[Problem set]
(a) Translate this sentence from the passage on intelligent automation into Spanish: "Humans would only need to work on tasks that are more complex, challenging and interesting."
(b) Pick up the passage on intelligent automation after its final sentence and carry it forward.

[Document extract]
..........

For example a robot in the home could organise our shopping and perform tasks we don’t want to do ourselves.

Automation at work would take away many of the mundane and repetitive tasks and augment others, overall supporting humans to perform better at work.

Humans would only need to work on tasks that are more complex, challenging and interesting.

Becoming more focused on advancing ourselves and our collective knowledge.

With many of the basic tasks automated, we would have much more time to dedicate to more interesting work.

The last stage of the pyramid is adaptation, and this is where we will need machines and robots to continually adapt to new situations in order to keep their automation performance at suitable levels.

This is critical, as without this, we risk relying on the robots and then slowly over time they start to fail, because what they have learnt becomes slightly out of date and incorrect.

The benefits delivered by the full potential of intelligent automation and robots are simple amazing.



Our relationship with technology and the advances that come with it, have always been a difficult path to navigate.

As examples;

  • The mass production and manufacturing lines of the second industrial revolution, was a difficult period of time for many but we managed to adapt to the changes it caused.
  • The advent of computers replacing typewriters was thought to produce the paperless office and impact the jobs of office workers, but with as many jobs it reduced, new roles were created.
  • The trade off between our privacy and personal data and the benefits achieved by services that track our movements and actions to recommend things we may like, has often been controversial.

However, these developments previously only impacted a specific sector or industry.

The fourth industrial revolution, with the advent of machine intelligence will have an impact on all industries and all sectors across both our personal and professional lives.

No job will be unaffected, we will all have to adapt, learn new skills and alter the way we work.

That is why education is key

However, there are some challenges to overcome,
One of these challenges concerns the ethics and governance of such advanced technologies and capabilities.

Would we want to have such advanced intelligence controlled by a small group of people?

How should the rules governing intelligence systems when faced with difficult decisions be coded, who’s ethical principles should be used?

..........

[Dataset section]
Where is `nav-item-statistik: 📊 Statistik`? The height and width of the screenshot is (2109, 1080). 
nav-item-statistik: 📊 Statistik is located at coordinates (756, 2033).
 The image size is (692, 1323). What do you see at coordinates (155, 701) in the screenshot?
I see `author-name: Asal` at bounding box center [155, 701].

..........

[Answers to the exercise]
(a) Los humanos solo tendrían que trabajar en tareas más complejas, desafiantes e interesantes.

(b)
It is important to make sure the entire population can understand and benefit from machine intelligence, automation and robotics.

One, To raise awareness about the positive benefits of such technology revolution

Two, To educate people with the correct skills and knowledge about the tools to utilise robots and artificial intelligence.

Programming such tools, coding automations to help our everyday tasks will be a significant skill

and we risk a huge divide between those who can and those who cant leverage the power of robotics if we don’t start to addressing this now.

And Three, To cope with the evolving jobs market. Everyone’s jobs will be enhanced by robotics

Many many jobs will change, some jobs will disappear, and other jobs will be created.

To overcome this changing jobs market, we will need a focus on education to re-skill those affected.


Making machines smarter will empower us to achieve more but I believe educating people about this now, will benefit us all by ensuring a wider positive adoption and utilisation of such technologies.

As with all the previous major technology innovations, the majority of the impact will be positive, giving significantly more benefit to our lives than any downside.

However we will all need to adapt and embrace the changes, welcome the improvements to our lives, with the repetitive tasks taken away from us, done by automation and robots, leaving us to focus on the more important / difficult and rewarding work.

The rise of the robots and machine intelligence is a significant innovation that will empower all of us to achieve more, if we can only overcome the changes we will all need to make, to fully capitalise on the benefits in both our personal and professional lives.